Text passage.
● ● ● ● ● ● ●

Hembury Castle is an Iron Age hillfort about a mile north-west of the village of Buckfast on the south-eastern edge of Dartmoor in Devon, England. The fort is about 178 metres above sea level on a promontory between the River Dart on the east and the Holy Brook, south-west. The slope down to the River Dart is very steep and is covered by Hembury Woods which is now a Site of Special Scientific Interest.

The fort is said to cover about seven acres and it is surrounded by a prominent rampart and ditch. It is one of several Iron Age forts on the eastern edge of Dartmoor, others include Holne Chase Castle, Wooston Castle, Cranbrook Castle and Prestonbury Castle. Inside the fort, on the western side, is an 11th- or 12th-century motte with a surrounding narrow inner bailey. The ramparts of the earlier hillfort may have been used as the outer bailey of the castle. The entire site has legal protection as a scheduled monument.

The first documentary reference to Hembury Castle is in the 13th-century cartulary of nearby Buckfast Abbey, where it is referred to as vetus castellum quod dicitur Hembire. The name probably derives from Old English hean byrig, "at the high burh".

A legend relates that the fort was held by the Danes, but it was taken from them by a stratagem. Some local women allowed themselves to be captured by the Danes and taken into the fort, but in the night when their captors were in a drunken sleep, the women rose, killed them and let in their countrymen.

● ● ● ● ● ● ●

Data segment.
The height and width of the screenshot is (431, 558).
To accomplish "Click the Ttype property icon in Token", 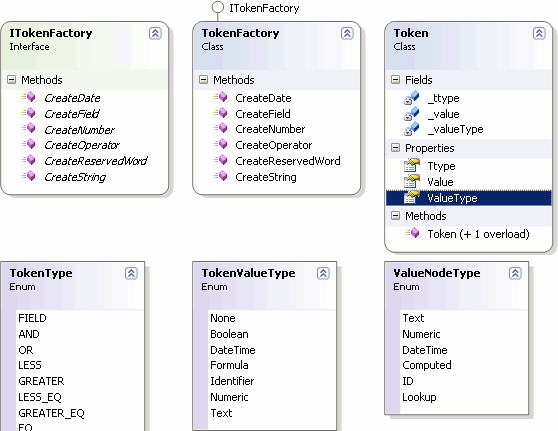I will (x=412, y=165).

● ● ● ● ● ● ●

Job.
Write out the Hembury Castle passage word for word, starting at "Hembury Castle is an" and ending at "Special Scientific Interest.".

Written solution.
Hembury Castle is an Iron Age hillfort about a mile north-west of the village of Buckfast on the south-eastern edge of Dartmoor in Devon, England. The fort is about 178 metres above sea level on a promontory between the River Dart on the east and the Holy Brook, south-west. The slope down to the River Dart is very steep and is covered by Hembury Woods which is now a Site of Special Scientific Interest.